Chunking information therefore provides us with a way of handling more information than we otherwise could and improves our abilities to retain information while completing tasks. From a UX perspective this is key as we are often delivering information to users while they are completing tasks using our designs. Therefore, understanding and using the chunking technique is a key skill to obtain and use in UX design.

From the UX perspective chunking is defined as:

“In the field of user-experience design, ‘chunking’ usually refers to breaking up content into small, distinct units of information (or ‘chunks’), as opposed to presenting an undifferentiated mess of atomic information items.”

Source: https://www.nngroup.com/articles/chunking/ (Last Accessed 12/20/23)

So as designers, the aim is to group related content together to assist our users to understand and remember that content. We have several ways that we can do this within a design.

The key is that the information in each chunk is related, and that the chunks are split up in a logical way. For example, in a linear process each individual step should be a separate chunk from start to finish. Even if some steps are very simple and short to combine two distinct steps could confuse users and lose the power of the chunking technique.

Another interesting concept I found was from cognitive psychologist George Miller, who wrote the paper “The Magical Number Seven, Plus or Minus Two: Some Limits on Our Capacity for Processing Information.” In which he shows his research that human beings can hold around seven pieces of distinct information in their working memory at one time. Although further research has placed this number anywhere between three and six. The fascinating piece of Miller’s research was the way that people could only remember up to seven distinct letters but if these letters were arranged into four-letter words they could remember twenty-eight letters, showing the power of chunking in increasing the abilities of the human working memory.

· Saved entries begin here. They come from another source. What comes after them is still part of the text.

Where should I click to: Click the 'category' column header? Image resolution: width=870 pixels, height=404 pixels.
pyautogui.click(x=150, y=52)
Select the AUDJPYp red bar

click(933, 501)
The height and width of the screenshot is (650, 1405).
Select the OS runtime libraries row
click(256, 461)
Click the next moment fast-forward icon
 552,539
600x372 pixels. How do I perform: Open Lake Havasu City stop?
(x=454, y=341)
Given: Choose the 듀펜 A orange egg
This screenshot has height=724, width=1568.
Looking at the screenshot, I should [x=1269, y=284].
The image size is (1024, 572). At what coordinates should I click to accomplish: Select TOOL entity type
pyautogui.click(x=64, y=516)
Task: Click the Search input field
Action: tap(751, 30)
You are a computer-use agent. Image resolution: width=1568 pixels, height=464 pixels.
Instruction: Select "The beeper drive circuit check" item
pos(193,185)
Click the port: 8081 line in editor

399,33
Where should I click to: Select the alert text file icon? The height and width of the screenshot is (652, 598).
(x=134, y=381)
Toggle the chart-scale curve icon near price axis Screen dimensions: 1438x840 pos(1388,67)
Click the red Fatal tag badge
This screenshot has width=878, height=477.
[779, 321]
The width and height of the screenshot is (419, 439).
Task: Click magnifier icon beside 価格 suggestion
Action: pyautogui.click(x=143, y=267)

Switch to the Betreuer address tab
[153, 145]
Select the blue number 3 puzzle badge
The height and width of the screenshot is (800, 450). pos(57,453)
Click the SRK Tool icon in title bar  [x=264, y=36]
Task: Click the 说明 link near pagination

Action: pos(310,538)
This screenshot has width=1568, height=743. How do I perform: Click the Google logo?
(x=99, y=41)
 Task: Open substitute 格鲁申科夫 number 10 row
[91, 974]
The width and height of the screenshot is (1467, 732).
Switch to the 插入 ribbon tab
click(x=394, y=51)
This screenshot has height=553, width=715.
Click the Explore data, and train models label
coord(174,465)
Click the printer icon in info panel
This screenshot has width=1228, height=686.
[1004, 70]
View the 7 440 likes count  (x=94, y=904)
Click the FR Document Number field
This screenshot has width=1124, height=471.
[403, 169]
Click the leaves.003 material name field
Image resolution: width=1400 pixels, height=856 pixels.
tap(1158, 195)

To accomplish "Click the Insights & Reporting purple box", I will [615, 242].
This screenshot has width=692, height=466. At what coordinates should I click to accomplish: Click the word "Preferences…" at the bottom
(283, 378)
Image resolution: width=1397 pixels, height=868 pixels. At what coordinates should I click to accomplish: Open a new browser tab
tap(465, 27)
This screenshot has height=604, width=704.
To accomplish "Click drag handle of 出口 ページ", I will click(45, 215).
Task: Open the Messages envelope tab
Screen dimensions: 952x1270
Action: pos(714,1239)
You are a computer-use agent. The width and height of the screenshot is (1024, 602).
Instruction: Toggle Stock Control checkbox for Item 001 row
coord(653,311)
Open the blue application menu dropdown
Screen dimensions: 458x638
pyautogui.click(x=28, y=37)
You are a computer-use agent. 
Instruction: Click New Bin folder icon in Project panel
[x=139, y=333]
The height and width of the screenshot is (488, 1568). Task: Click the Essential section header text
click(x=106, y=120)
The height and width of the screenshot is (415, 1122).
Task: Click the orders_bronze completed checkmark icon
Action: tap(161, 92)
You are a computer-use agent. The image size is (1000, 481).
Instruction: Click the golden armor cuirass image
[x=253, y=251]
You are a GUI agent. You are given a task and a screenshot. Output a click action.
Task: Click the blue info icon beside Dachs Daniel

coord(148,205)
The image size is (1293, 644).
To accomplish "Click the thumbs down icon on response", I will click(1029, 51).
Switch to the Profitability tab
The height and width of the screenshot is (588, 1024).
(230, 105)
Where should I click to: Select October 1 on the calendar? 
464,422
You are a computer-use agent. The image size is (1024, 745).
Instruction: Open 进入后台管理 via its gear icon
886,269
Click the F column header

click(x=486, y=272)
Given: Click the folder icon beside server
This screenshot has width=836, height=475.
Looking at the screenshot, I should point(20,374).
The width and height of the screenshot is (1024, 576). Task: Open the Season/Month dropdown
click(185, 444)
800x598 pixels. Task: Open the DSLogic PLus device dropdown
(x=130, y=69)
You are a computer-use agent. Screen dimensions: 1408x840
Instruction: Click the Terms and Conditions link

While some designers have got caught up with the power of the magical number seven and used it to restrict their designs, the true takeaway is that if we want to help our users when using our designs, we should pack our information into small, meaningful chunks. We don’t want to ask our users to hold more than a few simple pieces of information in their memory at any one time.

Again, we can use design to help us here, we can provide easy ways for our users to see previous information or even better make the process clear and so well-explained that retention of information is not required.